— Extract —
>> Begin

Okay, what does FRVR stand for? It's an acronym, does it have a deep meaning?

Chris Benjaminsen 02:35

No, it's not like, like, a lot of people are sort of asking us if we have French VR company, which we're not. Yeah, but, but like, like, if RBIs is technically forever, without the vowels. Okay, you can trademark FRVR You can trademark forever, at least, not unless you have Apple liberal money, right? So. So if we say if I'm Yeah, because if you could locally use you sort of the full pronunciation you can actually use the trademark. So there's a bunch of stupid rules there.

Tony Morelan 03:07

Interesting. Interesting. So before we dive into FRVR, tell me about your journey. What led you into the mobile gaming area, and then specifically into creating FRVR,

Chris Benjaminsen 03:17

I've been in the, in the games industry for like, more than 20 years, my first job, sort of professional job ever was to make a real time multiplayer games in JavaScript. And if I'd be honest, my seventh startup in total and my second year, and my third platform company over also have like a long history of sort of building companies in this space. And I've been very fortunate. I never managed to go bankrupt. But one of these companies so far, right, you know, so little bit proud about that.

Tony Morelan 03:48

Oh, that's great. It definitely plays into you know, when you first started, you had said that, you know, you're not going to repeat much. So you said seven companies that you've started,

Chris Benjaminsen 03:58

you had all very different companies, and some of them were like, like, like, very small and, and never got successful, anything like that. Right? It's just like the companies apparently gets bigger and bigger every time I try. Yeah, there might be there might be new startups in the future as well. But for now, if RBIs is a very exciting company to work at, and definitely want to want to spend my time.

>> End

— Stored records —
>> Begin

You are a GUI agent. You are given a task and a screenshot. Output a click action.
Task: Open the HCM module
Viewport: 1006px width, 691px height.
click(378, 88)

>> End
>> Begin

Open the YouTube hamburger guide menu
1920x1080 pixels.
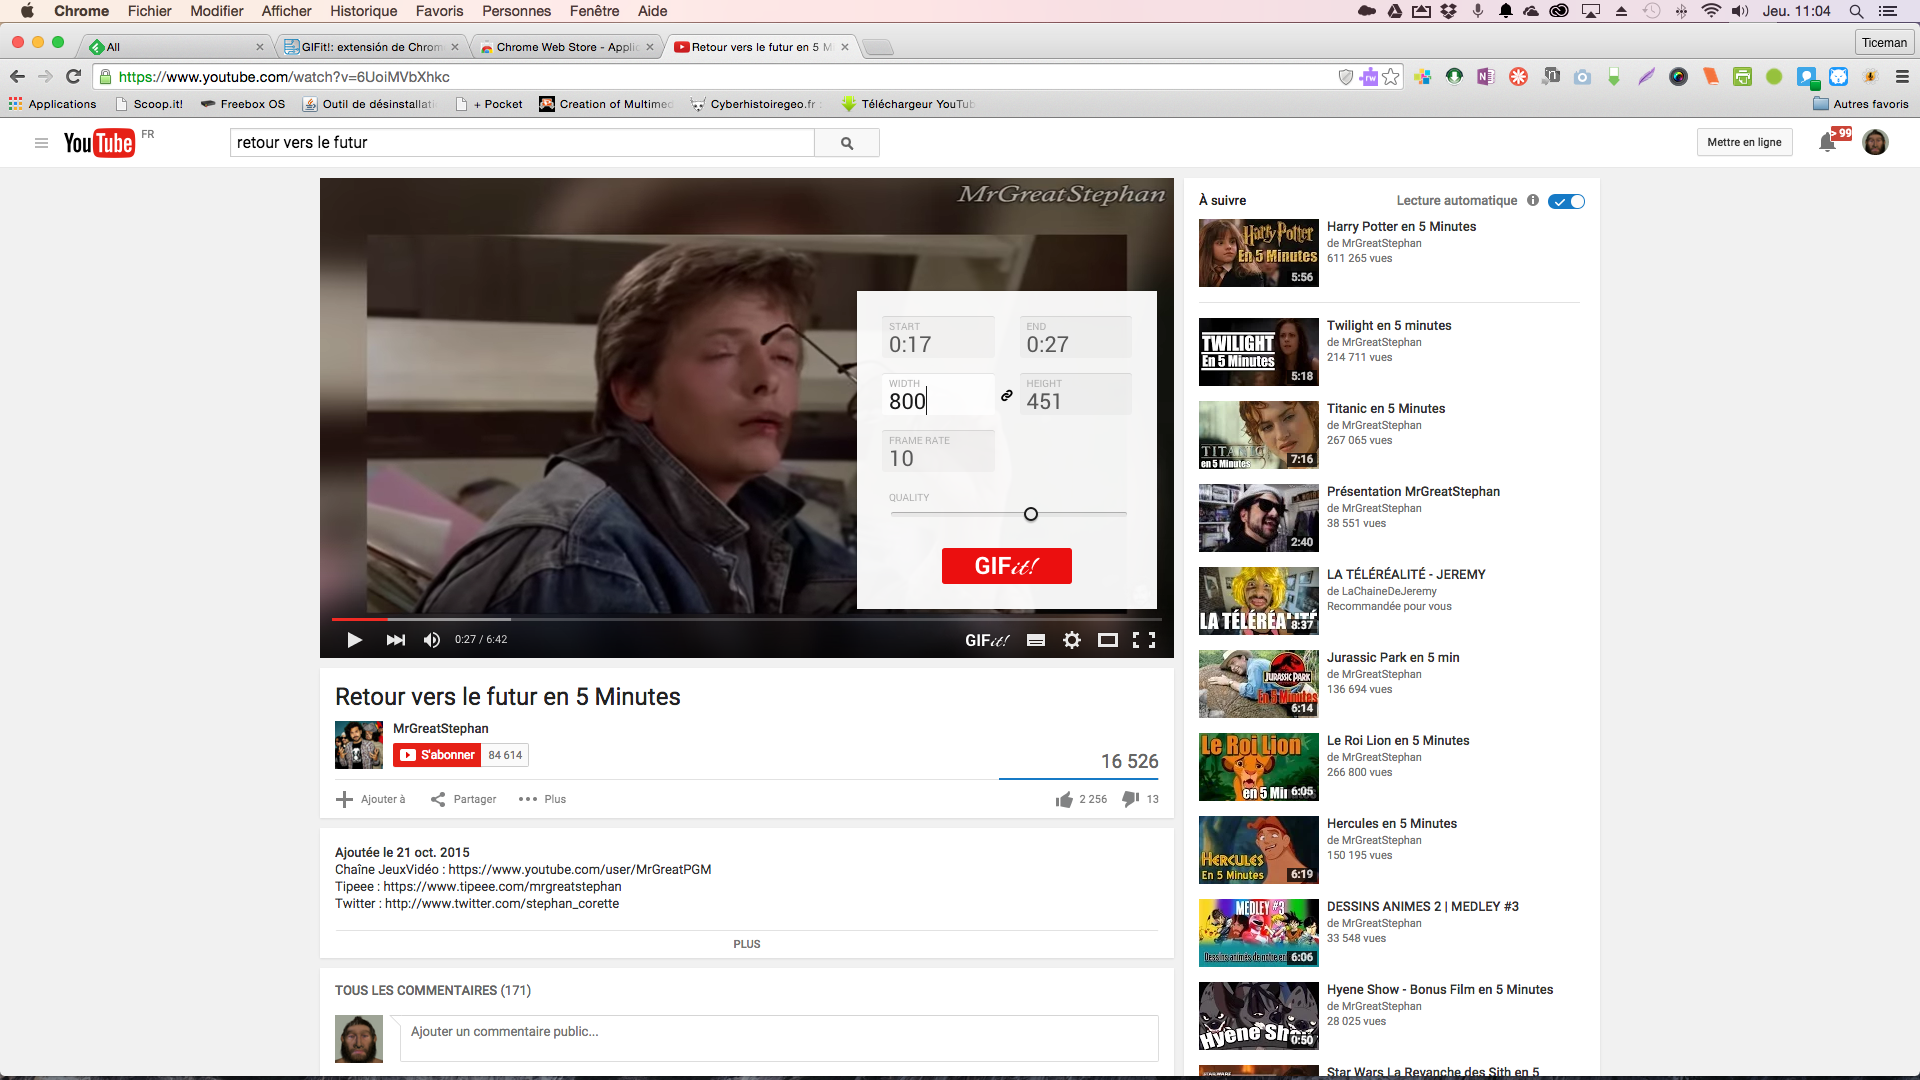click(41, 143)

>> End
>> Begin

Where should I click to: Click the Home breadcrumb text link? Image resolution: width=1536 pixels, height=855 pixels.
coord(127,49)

>> End

— Tasks to perform —
A. List every timestamp that appears in the interview transcript, in the order it appears.
B. Please copy the part of the interview transcript between "Tony Morelan 03:48" and "spend my time.", inclusive, word for word.

— Answers —
A. 02:35, 03:07, 03:17, 03:48, 03:58

B.
Tony Morelan 03:48

Oh, that's great. It definitely plays into you know, when you first started, you had said that, you know, you're not going to repeat much. So you said seven companies that you've started,

Chris Benjaminsen 03:58

you had all very different companies, and some of them were like, like, like, very small and, and never got successful, anything like that. Right? It's just like the companies apparently gets bigger and bigger every time I try. Yeah, there might be there might be new startups in the future as well. But for now, if RBIs is a very exciting company to work at, and definitely want to want to spend my time.